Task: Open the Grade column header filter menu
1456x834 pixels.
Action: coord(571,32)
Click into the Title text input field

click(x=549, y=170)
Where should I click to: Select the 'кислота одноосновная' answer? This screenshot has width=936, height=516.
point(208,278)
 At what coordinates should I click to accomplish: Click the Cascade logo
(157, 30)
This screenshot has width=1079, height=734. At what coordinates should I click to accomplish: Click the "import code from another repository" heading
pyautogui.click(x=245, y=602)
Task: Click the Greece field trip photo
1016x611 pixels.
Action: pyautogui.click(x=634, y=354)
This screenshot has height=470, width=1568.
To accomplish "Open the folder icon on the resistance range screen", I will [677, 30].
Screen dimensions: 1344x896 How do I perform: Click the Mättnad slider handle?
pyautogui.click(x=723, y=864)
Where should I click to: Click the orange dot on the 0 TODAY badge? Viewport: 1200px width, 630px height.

- Task brief:
Switch "Task" to "Goal" everywhere it appears in the entries above, and write all the entries out again with nothing else changed.

- Result:
Goal: Open the Grade column header filter menu
1456x834 pixels.
Action: coord(571,32)
Click into the Title text input field

click(x=549, y=170)
Where should I click to: Select the 'кислота одноосновная' answer? This screenshot has width=936, height=516.
point(208,278)
 At what coordinates should I click to accomplish: Click the Cascade logo
(157, 30)
This screenshot has width=1079, height=734. At what coordinates should I click to accomplish: Click the "import code from another repository" heading
pyautogui.click(x=245, y=602)
Goal: Click the Greece field trip photo
1016x611 pixels.
Action: pyautogui.click(x=634, y=354)
This screenshot has height=470, width=1568.
To accomplish "Open the folder icon on the resistance range screen", I will [677, 30].
Screen dimensions: 1344x896 How do I perform: Click the Mättnad slider handle?
pyautogui.click(x=723, y=864)
Where should I click to: Click the orange dot on the 0 TODAY badge? Viewport: 1200px width, 630px height.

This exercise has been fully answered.